Crisis Pregnancy Centers Assert Their Rights

Federal courts are emerging as a bulwark for free speech rights of religious Americans who are pro-life.

AP/Bebeto Matthews
New York's attorney general, Letitia James. AP/Bebeto Matthews

The Supreme Court may have overturned the Roe v. Wade precedent, but the left’s campaign to silence opponents of abortion shows no sign of abating. The good news is that the federal courts are emerging as a bulwark for the free speech rights of religious Americans who are pro-life. At the Supreme Court on Tuesday, the Justices seemed sympathetic to arguments against an intrusive probe by New Jersey into faith-based pregnancy clinics. 

We don’t want to get ahead of our constitutional skis, but the tenor of the questioning by the high court’s conservative wing — and even at least one liberal justice — suggests that the clinics could be vindicated. That would echo the victory scored on Monday in the Second Circuit in another case testing the free expression rights of pro-life advocates. A unanimous ruling by a panel of judges amounts to a rebuke of New York’s attorney general, Letitia James.

The Supreme Court dispute centers on a legal demand in 2023 by the Garden State’s Democratic attorney general, Matt Platkin, that a chain of faith-based, pro-life clinics turn over records, including donor information. Requests of that ilk have been, going back to the Civil Rights era, used as a tactic against advocacy groups. In 1958 the Supreme Court ruled against Alabama in a dispute with the National Association for the Advancement of Colored People.

The Cotton State, aiming to halt the group’s activism, had sought to force the Naacp to turn over its membership lists. The high court, in a unanimous decision by Justice John Harlan, rejected the state’s demand, holding that “compelled disclosure of affiliation with groups engaged in advocacy” is a de facto “restraint on freedom of association.” That decades-old precedent didn’t seem to deter New Jersey’s attorney general, though.

On the contrary, Mr. Platkin in earlier court pleadings argued with a straight face that New Jersey’s legal demand to the pro-life clinics was merely a “request” for information. New Jersey’s lawyer, Sundeep Iyer, disputed today that “anyone actually has been or is objectively likely to be chilled by this subpoena.” Justice Clarence Thomas took exception to that blithe mischaracterization, explaining that “I’ve never heard the term ‘subpoena request.’”

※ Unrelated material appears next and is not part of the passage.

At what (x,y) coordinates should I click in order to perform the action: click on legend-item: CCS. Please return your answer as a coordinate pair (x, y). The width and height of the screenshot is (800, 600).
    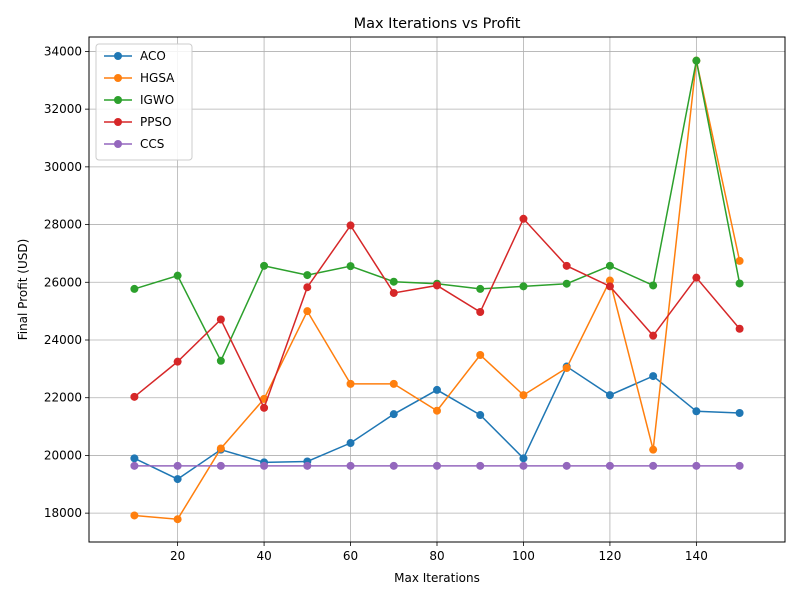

Even a liberal justice, Elena Kagan, noted that “an ordinary person, one of the funders for this organization,” when “presented with this subpoena and then told, but ‘Don’t worry, it has to be stamped by a court,’ is not going to take that as very reassuring.” Justice Brett Kavanaugh, noting that the American Civil Liberties Union is siding with the clinics in this case, called it “just obvious” that there is an “objective chill from a subpoena on speech.”

The probe into the New Jersey clinics is of a piece with efforts in liberal states “to investigate and regulate crisis pregnancy centers,” Politico reports, “as part of Democrats’ national efforts to shore up access to” abortion in the aftermath of Dobbs v. Jackson Women’s Health Organization. That agenda animates Ms. James’ attempt to deploy anti-fraud and consumer protection laws against several faith-based pro-life pregnancy clinics in the Empire State.

The clinics, per the Second Circuit, promote “abortion pill reversal,” which can “counteract the effects of an abortion induced via oral medication.” Alliance Defending Freedom challenged what it calls Ms. James’s “speech-intimidation effort.” The circuit riders found that the clinics “will likely establish that they have suffered a constitutional injury.” It could well serve as a reminder for pro-choice activists to respect free speech and religious rights.